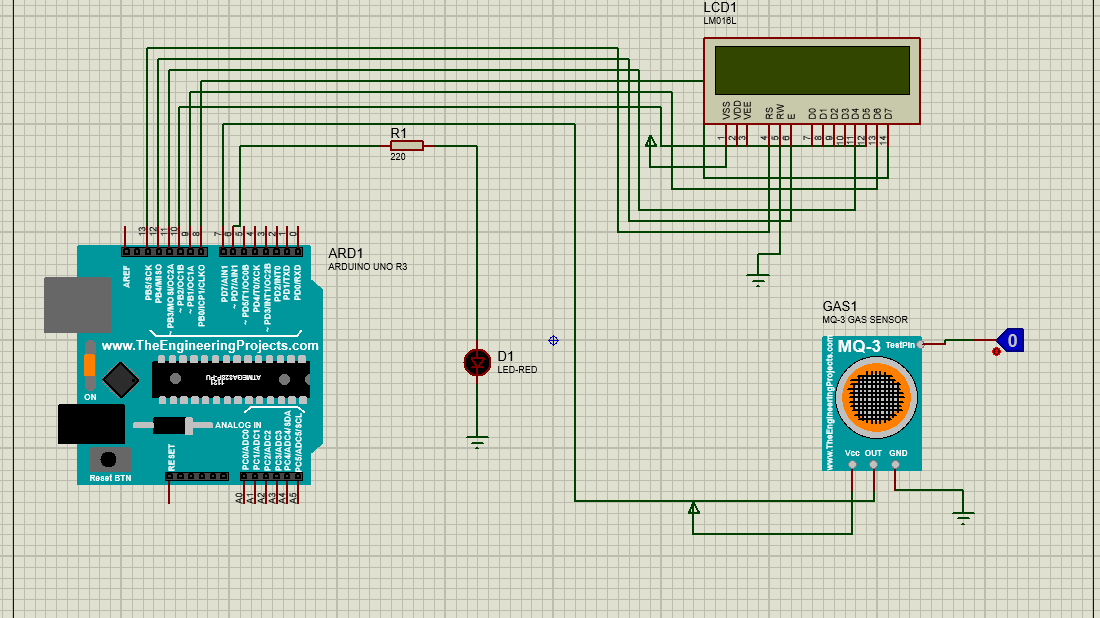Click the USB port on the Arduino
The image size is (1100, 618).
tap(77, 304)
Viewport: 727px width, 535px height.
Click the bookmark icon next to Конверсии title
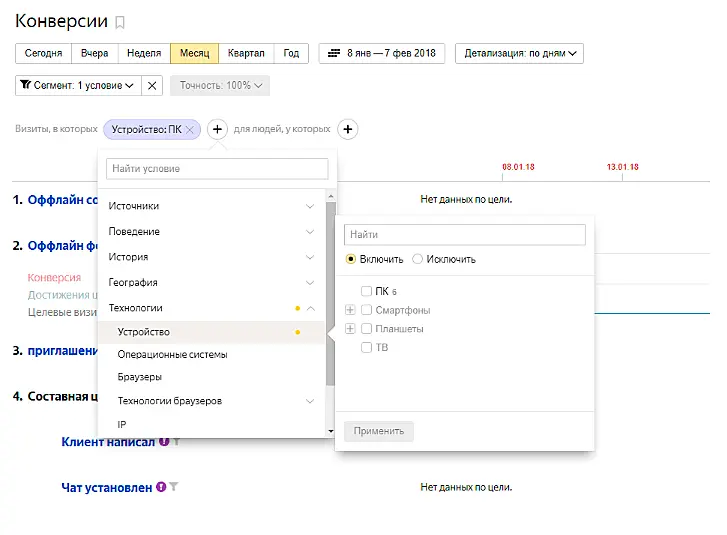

_Exercise_
Going from the line with "Viewport: 727px width, 535px height." to the last line of the listing, write out each line exactly and nothing else. Leave out all pictures.

_Answer for the task_
Viewport: 727px width, 535px height.
Click the bookmark icon next to Конверсии title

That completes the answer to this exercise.